After Italian Neighbors (1992), his first astute and witty book on life in the Veneto, Parks was characterized as a sort of up-market Peter Mayle: a writer who provided engaging local Mediterranean colour without pidgin Italian and disingenuous sentimentality. With An Italian Education he seems more like Desmond Morris, relentlessly observing his young children and their friends. Again, however, he has succeeded in writing a thoughtful and humane account of a society undergoing rapid change while simultaneously respecting apparently eternal values.

Sitting on a crowded beach in Pescara, he observes people all around him, “without exception doing exactly what is expected of them.” Which, of course, is something more complex than doing what they're told, or doing what they are meant to be doing. For Parks detects at the heart of the Italian character an “absence of any relation between what ‘should’ and what ‘can be’, between rules and reality.” Italian children learn this when their parents tell them, with apparent vigour, that it is too late for them to be up, they are too young for wine and have already had enough cake. They are then poured a little wine and they grab a pastry. Their parents follow this sort of logic when not paying taxes or obeying new regulations about back-seat car safety-belts.

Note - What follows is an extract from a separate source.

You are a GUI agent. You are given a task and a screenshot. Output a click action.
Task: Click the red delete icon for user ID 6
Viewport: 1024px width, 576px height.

Parks does not eschew clichés or national stereotypes, because he is aware that there is much truth in them; also, in examining them, he proves that they are only part of the truth. While children are both spoilt and frustrated, and the adults are both emotional and Machiavellian, Parks still feels that Italy is probably one of the best places to bring up children. The point of King Lear, he believes, must be lost on most Italians, who would ask, “Why didn't Cordelia put on a bit more of a show for her foolish old father? For there are times when a little falsehood is expected of you, because appearance has a value in itself, indicating precisely your willingness to keep up an appearance,” and he realizes that the observance of these conventions confers real benefits to all concerned.

In focusing so closely on his own children and immediate circle, in order to illustrate a larger whole, Parks avoids the home-movie syndrome, and adds convincing objectivity to his analysis by explicitly linking domestic episodes to larger more general points. Michele's love of fishing and Steffi's exuberant approach to pocket-money enhance rather than detract from his thesis. He ranges widely. Obvious influences on the Italian character such as the role and status of the mamma, or the impact of Catholicism, “still the default setting in a hedonistic society,” are neatly and comprehensively analysed. But so are the minutiae of house purchase, the treatment of refugees, the methods of insurance salesmen and, of course, football.

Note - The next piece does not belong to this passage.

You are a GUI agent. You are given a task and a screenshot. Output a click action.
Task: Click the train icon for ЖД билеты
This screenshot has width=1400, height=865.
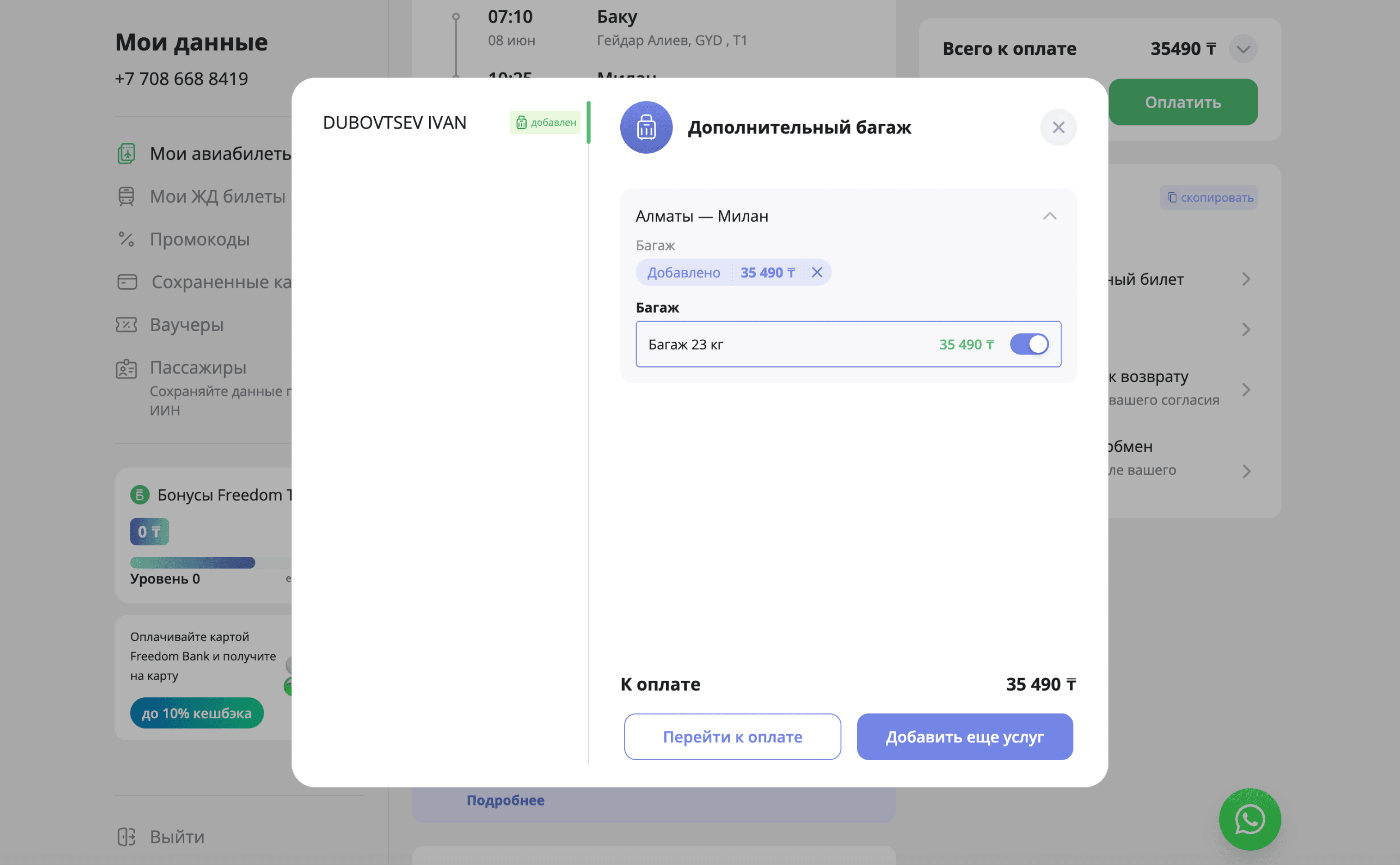coord(127,196)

Parks's novels contain startling insights into human motivation and character, leavened with stylish black humour. In An Italian Education he filters the raw material of human behaviour to reveal some fundamental truths, and he takes obvious pleasure in dissecting the Italian language and its many proverbs and figures of speech, too. His interest in language is infectious, even if on occasion he slides into the territory of Teaching English as a Foreign Language, as he examines the etymology of verbs, the uses of blasphemy and the mysteries of dialect.

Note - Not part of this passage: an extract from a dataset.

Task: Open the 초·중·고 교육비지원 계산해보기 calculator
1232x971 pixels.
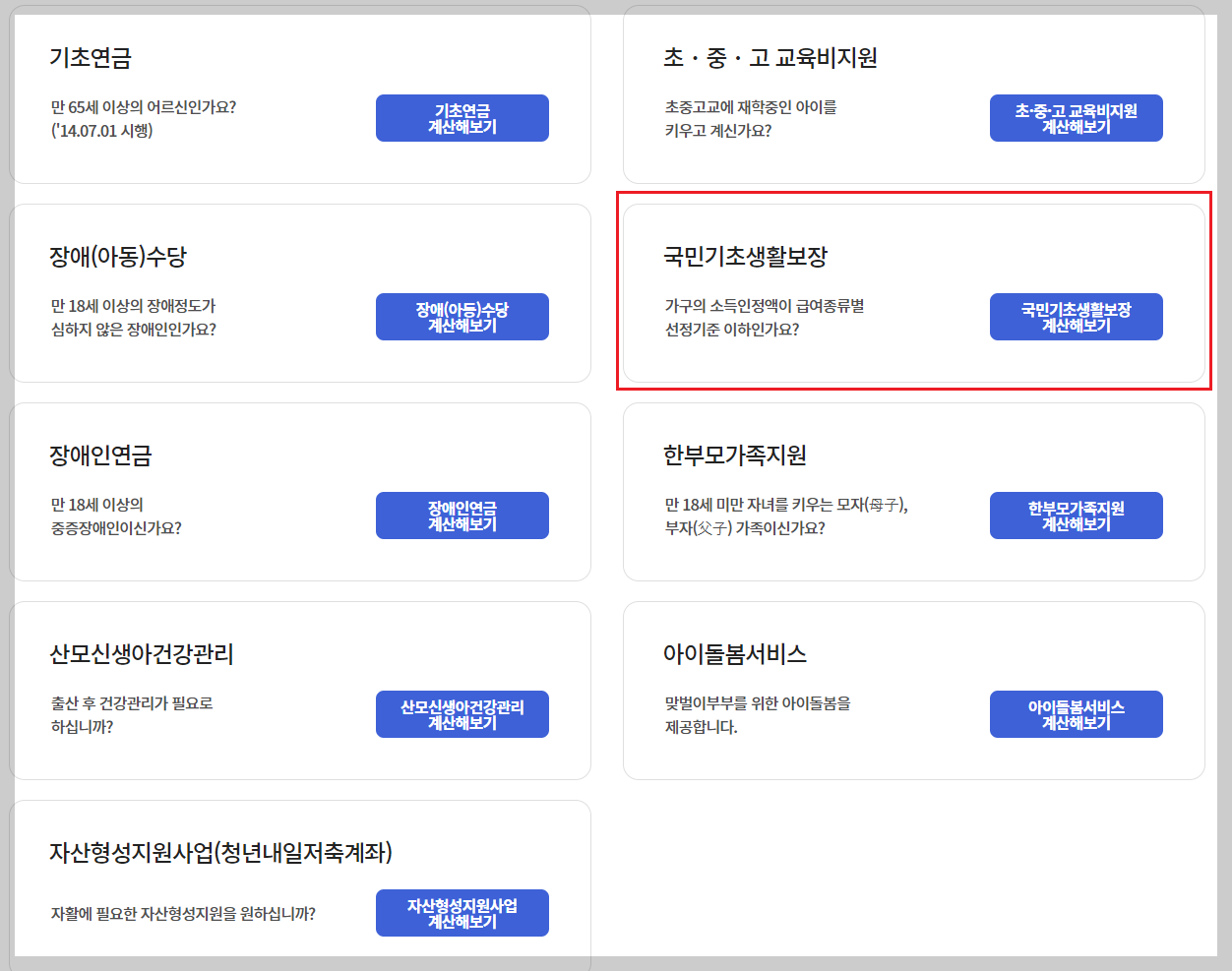Action: pyautogui.click(x=1076, y=117)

Parks is often brutally honest, not least about his in-laws. It initially shocks when he accuses his mother-in-law in print of the theft, or the “borrowing,” of his wife's cosmetics. Then one realizes that this cultural tagging game cuts both ways. Brutal honesty is what is expected from “Teem” as he is called. In fact he is loved for it, because this is what is natural to him. He is an icy northern Protestant after all.